If we add to this that we have no reason to suspect that there's nothing but the physical world, no evidence whatsoever, we can then start to grow out of such nonsense.
originally posted by: ExNihiloRed
Well, I respectfully disagree. People previously believed the world is flat (unfortunately some still do) and that the earth is the center of the universe. Developments in science and understanding led us to different conclusions.
Why is that not also the case here? A lack of evidence does not mean a lack of existence.
Also, I cited a ton of evidence. You're just choosing what you believe, as opposed to what is possible and supported empirically.
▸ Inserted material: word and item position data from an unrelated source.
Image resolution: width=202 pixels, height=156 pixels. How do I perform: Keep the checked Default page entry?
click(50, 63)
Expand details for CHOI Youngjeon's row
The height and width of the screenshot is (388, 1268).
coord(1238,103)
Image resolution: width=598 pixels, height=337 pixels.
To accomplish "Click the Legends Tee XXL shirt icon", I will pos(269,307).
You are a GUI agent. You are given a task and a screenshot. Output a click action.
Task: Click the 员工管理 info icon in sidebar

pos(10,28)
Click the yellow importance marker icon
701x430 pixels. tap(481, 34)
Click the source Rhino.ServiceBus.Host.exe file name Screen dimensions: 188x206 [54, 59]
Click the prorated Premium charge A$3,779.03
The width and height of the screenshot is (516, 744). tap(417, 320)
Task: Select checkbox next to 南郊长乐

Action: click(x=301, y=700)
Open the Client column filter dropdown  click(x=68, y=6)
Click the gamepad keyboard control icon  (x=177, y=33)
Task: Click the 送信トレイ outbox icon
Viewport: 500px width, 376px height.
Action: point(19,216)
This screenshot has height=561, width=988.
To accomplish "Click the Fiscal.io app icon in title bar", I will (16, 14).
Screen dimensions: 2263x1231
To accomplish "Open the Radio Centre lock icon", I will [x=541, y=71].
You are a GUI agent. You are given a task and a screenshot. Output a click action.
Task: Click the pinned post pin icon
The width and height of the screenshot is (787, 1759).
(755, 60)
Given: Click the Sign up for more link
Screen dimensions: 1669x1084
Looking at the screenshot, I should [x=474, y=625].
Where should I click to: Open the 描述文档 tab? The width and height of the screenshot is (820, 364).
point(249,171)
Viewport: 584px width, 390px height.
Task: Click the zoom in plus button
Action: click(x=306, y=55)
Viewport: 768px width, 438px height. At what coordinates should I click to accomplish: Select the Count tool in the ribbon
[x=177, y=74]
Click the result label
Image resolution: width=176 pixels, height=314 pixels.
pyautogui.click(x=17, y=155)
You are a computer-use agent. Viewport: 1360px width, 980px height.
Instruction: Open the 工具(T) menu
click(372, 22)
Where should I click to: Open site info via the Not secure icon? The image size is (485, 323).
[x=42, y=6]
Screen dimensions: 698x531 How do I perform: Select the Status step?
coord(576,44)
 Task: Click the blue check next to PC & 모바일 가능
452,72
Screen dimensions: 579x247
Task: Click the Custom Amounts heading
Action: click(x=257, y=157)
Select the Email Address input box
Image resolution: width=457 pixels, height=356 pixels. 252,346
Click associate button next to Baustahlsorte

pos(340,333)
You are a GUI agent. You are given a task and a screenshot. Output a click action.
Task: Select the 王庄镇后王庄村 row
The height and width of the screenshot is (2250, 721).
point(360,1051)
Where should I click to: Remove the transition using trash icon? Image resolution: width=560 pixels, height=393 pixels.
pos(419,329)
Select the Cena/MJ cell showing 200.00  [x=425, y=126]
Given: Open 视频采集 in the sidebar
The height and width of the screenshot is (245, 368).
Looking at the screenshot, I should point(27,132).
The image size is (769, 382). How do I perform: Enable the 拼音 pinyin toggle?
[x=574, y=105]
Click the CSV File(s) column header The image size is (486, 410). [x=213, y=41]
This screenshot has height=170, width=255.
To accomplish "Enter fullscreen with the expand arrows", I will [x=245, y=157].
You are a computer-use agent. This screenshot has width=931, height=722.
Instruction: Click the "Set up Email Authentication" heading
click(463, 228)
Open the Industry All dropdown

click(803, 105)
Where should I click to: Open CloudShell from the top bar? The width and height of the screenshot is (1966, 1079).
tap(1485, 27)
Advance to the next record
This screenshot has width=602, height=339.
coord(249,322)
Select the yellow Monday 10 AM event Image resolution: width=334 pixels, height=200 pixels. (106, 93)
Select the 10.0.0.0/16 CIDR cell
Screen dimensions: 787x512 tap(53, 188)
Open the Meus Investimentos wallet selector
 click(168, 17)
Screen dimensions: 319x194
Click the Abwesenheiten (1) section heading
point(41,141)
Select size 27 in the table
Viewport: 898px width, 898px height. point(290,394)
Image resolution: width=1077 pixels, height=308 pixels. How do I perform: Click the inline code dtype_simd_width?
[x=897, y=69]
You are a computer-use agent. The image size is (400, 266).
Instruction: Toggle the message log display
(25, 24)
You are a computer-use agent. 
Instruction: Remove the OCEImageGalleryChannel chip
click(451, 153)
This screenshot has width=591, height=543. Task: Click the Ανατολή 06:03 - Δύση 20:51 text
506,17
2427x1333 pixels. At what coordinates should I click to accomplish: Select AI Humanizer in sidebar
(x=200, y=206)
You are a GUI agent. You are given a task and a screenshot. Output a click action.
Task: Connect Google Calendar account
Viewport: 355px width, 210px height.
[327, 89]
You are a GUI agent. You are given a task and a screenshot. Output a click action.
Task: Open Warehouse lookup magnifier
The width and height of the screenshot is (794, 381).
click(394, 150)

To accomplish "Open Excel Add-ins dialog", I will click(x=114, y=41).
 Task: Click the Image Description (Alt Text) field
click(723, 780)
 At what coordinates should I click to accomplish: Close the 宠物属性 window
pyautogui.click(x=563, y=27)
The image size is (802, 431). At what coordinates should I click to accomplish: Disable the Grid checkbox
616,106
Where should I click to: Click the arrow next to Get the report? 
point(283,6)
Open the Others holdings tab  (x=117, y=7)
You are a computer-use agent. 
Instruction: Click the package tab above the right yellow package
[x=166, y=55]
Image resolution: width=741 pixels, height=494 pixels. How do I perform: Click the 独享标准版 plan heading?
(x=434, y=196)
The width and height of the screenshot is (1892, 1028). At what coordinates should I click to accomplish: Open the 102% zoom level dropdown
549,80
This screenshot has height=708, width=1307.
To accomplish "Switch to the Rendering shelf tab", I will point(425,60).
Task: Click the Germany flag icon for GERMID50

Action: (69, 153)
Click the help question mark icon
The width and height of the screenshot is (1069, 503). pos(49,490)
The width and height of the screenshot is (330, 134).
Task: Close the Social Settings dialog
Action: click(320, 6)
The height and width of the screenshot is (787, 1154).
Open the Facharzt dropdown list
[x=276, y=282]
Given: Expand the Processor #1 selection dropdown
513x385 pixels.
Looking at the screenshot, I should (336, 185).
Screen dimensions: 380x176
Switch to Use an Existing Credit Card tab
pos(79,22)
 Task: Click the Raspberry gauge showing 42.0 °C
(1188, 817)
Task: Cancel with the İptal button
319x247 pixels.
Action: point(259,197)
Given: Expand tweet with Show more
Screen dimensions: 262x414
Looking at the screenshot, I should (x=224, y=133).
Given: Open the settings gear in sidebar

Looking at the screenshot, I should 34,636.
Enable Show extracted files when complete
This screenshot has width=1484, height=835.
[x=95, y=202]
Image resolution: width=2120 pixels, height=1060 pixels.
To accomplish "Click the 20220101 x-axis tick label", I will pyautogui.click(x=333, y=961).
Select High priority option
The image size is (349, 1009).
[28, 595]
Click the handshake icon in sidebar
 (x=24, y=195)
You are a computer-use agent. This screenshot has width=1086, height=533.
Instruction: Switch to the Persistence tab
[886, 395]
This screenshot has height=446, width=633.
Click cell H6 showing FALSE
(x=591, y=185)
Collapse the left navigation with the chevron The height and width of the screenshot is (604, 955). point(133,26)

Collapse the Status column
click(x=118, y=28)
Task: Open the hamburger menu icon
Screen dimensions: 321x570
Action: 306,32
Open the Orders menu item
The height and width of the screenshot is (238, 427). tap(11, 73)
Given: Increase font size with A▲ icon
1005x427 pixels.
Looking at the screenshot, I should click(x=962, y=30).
originally posted by: ExNihiloRed
a reply to: Prezbo369
I think you're confusing "evidence" with "evidence you're willing to accept."
You're also loading the term "rational" to mean "what you're willing to accept."
originally posted by: ExNihiloRed
a reply to: Prezbo369
This is not the court of law.
For the record, hearsay is still evidence, it is just inadmissible evidence in a court.
Dr. Ian's reports are not hearsay, either, btw.
I am able to use my critical thinking skills and judgment to evaluate the evidence and reach my own conclusion (my opinion) based on what I think is credible or not.
Back to your court analogy, a judge makes credibility assessments of witnesses as part of a trial.
There is no definitive proof one way or the other what happens when you die.
Just because you disagree, does not mean a rational person could not agree.
Finally, have you done the experiments on the brain, etc. that you pointed to earlier or are you just believing what you read? My point is not to discredit those studies, but to call out how silly your argument is.
Nearly everyone outside the range of orthodox Christianity, Judaism, Islam, and Science—the last being a secular religion for many persons—believes in reincarnation.
originally posted by: ExNihiloRed
a reply to: Prezbo369
This is not the court of law.
Just because you disagree, does not mean a rational person could not agree.